[Entries for locating text and elements]
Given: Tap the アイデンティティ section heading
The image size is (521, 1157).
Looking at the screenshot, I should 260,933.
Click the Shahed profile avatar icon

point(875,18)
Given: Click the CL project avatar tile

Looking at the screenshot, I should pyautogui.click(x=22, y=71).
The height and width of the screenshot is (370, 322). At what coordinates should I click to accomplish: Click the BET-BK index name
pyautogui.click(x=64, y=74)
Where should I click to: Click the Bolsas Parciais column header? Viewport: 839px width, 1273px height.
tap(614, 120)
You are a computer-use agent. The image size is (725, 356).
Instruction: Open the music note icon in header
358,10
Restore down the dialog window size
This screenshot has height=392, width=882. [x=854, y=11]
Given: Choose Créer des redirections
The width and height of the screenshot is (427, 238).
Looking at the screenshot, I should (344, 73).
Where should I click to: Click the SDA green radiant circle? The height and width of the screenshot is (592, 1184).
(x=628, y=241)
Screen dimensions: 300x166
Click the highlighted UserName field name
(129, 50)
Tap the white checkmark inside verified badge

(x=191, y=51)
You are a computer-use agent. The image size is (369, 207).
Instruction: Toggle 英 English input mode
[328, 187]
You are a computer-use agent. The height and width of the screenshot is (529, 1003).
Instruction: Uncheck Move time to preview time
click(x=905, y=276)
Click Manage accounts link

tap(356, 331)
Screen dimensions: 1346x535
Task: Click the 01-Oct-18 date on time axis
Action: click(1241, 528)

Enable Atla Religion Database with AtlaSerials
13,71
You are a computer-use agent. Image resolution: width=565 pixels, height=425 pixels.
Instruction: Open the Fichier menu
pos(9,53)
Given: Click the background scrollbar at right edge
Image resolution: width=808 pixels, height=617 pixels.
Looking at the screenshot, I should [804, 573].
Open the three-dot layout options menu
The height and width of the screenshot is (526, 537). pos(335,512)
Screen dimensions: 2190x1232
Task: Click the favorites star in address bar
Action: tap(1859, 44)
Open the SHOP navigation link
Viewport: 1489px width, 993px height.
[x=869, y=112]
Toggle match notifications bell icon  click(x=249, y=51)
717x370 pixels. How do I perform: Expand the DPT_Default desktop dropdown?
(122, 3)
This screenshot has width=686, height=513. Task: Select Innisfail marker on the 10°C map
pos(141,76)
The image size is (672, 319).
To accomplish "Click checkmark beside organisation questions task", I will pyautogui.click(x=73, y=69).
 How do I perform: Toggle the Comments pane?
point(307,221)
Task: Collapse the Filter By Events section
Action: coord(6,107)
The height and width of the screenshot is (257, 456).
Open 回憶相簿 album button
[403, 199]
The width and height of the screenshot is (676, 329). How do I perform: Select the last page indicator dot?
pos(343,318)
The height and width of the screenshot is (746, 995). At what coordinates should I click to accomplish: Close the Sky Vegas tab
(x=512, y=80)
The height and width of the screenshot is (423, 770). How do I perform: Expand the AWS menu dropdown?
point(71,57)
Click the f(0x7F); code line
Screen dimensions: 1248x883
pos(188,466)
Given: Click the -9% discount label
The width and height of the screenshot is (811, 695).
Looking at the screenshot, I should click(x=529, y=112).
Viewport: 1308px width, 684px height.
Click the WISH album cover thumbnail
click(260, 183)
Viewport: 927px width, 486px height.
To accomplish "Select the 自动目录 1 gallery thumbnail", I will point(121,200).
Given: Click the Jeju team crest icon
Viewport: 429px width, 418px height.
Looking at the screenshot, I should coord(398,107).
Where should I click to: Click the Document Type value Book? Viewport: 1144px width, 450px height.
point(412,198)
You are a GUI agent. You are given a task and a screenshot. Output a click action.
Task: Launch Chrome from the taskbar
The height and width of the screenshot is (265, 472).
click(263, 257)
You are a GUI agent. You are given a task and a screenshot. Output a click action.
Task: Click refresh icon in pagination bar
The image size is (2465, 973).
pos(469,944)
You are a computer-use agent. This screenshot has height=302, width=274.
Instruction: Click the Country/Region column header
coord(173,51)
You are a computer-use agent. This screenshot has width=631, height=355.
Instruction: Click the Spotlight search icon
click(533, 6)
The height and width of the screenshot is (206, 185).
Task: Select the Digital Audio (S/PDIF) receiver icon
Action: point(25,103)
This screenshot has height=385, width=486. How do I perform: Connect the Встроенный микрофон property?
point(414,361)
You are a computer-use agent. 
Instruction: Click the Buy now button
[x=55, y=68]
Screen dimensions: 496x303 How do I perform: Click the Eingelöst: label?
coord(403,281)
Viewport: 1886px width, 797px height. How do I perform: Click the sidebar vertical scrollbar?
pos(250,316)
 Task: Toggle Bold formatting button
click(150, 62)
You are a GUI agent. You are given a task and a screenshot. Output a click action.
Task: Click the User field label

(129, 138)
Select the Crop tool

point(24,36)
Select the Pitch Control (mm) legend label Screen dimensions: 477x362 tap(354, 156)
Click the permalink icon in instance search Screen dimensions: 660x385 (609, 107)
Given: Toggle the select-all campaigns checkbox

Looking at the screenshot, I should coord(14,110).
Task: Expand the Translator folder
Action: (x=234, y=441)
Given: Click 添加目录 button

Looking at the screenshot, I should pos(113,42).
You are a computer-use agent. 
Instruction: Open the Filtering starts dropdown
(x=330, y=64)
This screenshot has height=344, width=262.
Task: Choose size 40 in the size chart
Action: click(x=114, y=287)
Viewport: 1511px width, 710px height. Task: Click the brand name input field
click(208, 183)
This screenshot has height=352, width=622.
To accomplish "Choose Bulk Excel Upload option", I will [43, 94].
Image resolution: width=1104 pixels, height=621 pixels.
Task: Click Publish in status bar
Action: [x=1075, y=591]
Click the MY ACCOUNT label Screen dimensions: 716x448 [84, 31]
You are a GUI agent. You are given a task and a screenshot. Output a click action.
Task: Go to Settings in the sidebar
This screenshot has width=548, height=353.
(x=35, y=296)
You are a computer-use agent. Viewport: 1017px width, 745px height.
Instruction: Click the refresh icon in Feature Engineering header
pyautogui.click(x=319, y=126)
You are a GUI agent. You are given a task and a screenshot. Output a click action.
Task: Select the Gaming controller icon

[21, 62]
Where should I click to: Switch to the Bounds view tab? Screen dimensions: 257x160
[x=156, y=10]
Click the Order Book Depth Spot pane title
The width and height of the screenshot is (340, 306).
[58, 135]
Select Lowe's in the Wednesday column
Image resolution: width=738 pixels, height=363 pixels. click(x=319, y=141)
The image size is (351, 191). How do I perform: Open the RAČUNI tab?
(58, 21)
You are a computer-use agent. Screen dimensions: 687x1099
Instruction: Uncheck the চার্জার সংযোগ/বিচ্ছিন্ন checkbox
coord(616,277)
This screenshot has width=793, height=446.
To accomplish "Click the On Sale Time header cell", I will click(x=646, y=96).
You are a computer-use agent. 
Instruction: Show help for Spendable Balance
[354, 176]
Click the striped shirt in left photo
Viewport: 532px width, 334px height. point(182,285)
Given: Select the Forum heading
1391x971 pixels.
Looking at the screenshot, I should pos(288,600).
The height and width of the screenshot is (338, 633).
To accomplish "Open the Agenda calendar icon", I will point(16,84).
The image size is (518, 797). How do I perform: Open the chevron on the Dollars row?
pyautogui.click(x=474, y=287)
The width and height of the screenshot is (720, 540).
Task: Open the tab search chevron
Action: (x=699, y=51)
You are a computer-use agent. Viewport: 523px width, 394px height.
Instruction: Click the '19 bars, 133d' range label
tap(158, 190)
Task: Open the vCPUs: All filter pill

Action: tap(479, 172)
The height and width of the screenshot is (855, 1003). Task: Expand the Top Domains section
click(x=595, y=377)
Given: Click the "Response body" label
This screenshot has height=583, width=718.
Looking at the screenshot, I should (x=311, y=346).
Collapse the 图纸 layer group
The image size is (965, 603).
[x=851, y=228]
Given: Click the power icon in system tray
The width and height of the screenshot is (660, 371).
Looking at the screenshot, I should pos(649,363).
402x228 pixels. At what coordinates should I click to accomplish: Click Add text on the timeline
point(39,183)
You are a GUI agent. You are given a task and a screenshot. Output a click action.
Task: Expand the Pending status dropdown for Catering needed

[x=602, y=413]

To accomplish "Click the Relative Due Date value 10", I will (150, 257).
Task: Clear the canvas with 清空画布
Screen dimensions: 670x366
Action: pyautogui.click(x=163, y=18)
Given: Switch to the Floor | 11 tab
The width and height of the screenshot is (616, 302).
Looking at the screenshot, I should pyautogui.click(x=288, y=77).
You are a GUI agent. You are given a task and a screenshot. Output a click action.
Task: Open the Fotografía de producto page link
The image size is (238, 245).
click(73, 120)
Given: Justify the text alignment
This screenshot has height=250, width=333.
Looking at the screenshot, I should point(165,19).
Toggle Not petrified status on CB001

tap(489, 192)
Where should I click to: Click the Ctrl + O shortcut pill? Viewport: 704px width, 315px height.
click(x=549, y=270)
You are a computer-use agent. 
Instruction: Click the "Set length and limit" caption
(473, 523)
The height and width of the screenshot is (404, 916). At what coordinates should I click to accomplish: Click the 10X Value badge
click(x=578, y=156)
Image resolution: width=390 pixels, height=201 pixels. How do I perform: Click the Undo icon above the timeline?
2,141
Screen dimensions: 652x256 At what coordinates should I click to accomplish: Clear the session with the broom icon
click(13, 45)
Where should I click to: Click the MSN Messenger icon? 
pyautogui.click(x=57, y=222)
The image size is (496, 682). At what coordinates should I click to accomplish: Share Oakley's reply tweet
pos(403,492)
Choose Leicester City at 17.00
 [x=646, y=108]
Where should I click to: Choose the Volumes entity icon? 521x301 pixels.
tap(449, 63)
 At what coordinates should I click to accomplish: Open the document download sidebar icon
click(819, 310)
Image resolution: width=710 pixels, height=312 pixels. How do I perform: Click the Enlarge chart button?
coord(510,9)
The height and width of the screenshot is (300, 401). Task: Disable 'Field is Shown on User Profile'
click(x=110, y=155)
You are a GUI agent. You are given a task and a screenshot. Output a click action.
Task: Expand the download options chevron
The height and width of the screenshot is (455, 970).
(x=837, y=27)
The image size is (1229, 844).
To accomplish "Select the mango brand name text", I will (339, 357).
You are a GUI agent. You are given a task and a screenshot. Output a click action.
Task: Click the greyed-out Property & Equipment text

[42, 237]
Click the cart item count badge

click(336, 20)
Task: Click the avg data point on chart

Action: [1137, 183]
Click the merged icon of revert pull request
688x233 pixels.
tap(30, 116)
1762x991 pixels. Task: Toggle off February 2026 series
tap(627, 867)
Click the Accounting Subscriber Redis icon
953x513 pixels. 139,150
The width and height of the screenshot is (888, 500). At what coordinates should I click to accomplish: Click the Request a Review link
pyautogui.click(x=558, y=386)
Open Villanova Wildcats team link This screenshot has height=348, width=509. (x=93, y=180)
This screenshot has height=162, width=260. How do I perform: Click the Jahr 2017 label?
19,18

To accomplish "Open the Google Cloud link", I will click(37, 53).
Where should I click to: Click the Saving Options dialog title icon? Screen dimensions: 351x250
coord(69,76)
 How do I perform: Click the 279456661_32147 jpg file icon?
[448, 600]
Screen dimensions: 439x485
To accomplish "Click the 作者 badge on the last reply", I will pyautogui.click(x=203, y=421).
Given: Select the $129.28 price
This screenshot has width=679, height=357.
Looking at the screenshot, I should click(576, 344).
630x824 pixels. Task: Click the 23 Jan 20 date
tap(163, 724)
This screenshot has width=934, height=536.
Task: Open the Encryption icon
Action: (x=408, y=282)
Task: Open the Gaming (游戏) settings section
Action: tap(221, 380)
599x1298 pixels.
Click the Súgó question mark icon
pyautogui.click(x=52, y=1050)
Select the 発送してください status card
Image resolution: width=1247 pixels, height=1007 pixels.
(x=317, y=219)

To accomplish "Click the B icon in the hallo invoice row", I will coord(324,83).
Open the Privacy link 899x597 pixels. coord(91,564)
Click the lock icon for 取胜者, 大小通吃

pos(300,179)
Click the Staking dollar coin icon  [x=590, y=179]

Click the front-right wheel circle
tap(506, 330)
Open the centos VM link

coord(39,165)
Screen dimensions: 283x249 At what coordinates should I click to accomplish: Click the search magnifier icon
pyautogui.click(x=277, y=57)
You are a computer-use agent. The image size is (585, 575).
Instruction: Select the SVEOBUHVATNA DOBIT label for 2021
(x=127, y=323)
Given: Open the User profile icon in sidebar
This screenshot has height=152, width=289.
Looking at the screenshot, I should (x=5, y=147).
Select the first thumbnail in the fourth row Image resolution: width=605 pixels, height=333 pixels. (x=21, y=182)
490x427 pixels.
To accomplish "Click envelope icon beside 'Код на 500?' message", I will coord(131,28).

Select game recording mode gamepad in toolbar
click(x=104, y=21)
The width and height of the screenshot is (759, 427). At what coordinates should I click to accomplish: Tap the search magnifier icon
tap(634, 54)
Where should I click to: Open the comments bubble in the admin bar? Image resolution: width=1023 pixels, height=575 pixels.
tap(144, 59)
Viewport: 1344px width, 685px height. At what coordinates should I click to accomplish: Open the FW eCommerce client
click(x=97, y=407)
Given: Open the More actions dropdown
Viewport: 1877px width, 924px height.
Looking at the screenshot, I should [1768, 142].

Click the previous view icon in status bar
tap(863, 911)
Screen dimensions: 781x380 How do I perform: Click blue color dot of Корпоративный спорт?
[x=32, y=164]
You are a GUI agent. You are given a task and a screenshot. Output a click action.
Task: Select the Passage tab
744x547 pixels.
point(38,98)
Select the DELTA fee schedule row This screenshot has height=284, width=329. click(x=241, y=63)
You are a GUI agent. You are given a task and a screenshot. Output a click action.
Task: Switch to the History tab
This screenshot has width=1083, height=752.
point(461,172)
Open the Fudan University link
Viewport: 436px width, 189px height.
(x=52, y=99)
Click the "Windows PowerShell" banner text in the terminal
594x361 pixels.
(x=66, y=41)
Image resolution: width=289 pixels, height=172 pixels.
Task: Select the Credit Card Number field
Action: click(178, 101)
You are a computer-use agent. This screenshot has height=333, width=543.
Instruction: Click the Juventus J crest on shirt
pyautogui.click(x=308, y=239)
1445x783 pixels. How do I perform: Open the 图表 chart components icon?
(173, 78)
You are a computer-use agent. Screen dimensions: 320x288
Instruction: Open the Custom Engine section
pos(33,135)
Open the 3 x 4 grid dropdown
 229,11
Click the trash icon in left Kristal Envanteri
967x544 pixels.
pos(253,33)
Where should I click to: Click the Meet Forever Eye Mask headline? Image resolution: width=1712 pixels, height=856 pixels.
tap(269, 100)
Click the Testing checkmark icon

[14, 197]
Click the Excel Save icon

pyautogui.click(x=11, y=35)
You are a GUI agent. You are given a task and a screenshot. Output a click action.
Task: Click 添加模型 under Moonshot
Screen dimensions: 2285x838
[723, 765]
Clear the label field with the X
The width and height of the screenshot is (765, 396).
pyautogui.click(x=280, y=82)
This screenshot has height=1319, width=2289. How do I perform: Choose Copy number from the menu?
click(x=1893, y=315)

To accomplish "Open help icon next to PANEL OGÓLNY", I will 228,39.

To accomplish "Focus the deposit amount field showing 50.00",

** Work to do **
Convert the lines of the listing between the one containing "Viewport: 1344px width, 685px" and the one containing "Select the DELTA", inclusive, into a Markdown table. Use the columns Row and Line, number each row, and omit blank lines.

** Task solution **
| Row | Line |
|---|---|
| 1 | Viewport: 1344px width, 685px height. At what coordinates should I click to accomplish: Open the FW eCommerce client |
| 2 | click(x=97, y=407) |
| 3 | Given: Open the More actions dropdown |
| 4 | Viewport: 1877px width, 924px height. |
| 5 | Looking at the screenshot, I should [1768, 142]. |
| 6 | Click the previous view icon in status bar |
| 7 | tap(863, 911) |
| 8 | Screen dimensions: 781x380 How do I perform: Click blue color dot of Корпоративный спорт? |
| 9 | [x=32, y=164] |
| 10 | You are a GUI agent. You are given a task and a screenshot. Output a click action. |
| 11 | Task: Select the Passage tab |
| 12 | 744x547 pixels. |
| 13 | point(38,98) |
| 14 | Select the DELTA fee schedule row This screenshot has height=284, width=329. click(x=241, y=63) |